You can move away from fully meshed for topologies but how does this choice affect node ups and node downs? Rebalancing can affect how you store data in the cluster.

How many connections should you have between nodes? A single connection makes the ordering guarantee straight-forward. Multiple connections is more performance but requires care if you need ordering and is more efficiently done along side your application.

And what about process placement? On which side of CAP do you want your registries to sit?

If you and your team is capable of "writing your own standard well documented distributed layer" upfront, then you are in a better position than most to take those decisions.
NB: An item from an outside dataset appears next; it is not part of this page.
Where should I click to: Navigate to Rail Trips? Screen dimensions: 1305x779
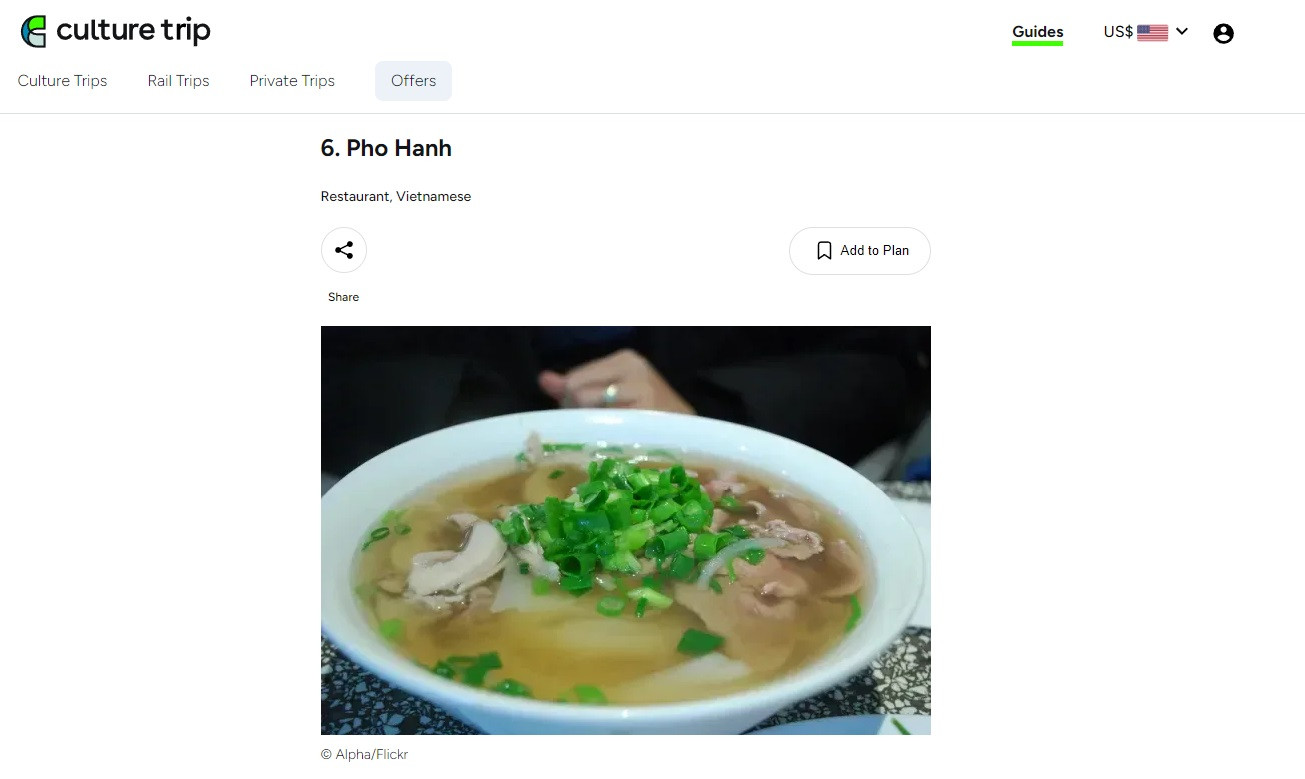[178, 81]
But writing a distributed system is hard, so I will gladly start with a well-designed system, especially at the beginning of the project, when it may be unclear which patterns I will need as my application and business grow.

And most times, it will be good enough.

As far as OTP goes, you can plug your own discovery/topology mechanism as well as your own module for handling the connection between nodes. But, as mentioned in my previous reply, some of those issues may be better solved on the side, e.g. a different tcp/udp connection for data transmitting.



I did also mention that for fast time to market it is indeed a good idea to use already available tools. By the way writing a distribution layer is not that difficult. Many companies/startups with scalable back-ends that are not using Erlang/OTP have already done it. The point is scalable software requires knowledge and Erlang/OTP is not going to magically solve it. But it seems many fans are trying to promote it such that it is a magic tool that is going to make a shit software become a hyper scalable one. Just look at the comments below that how people have gone crazy.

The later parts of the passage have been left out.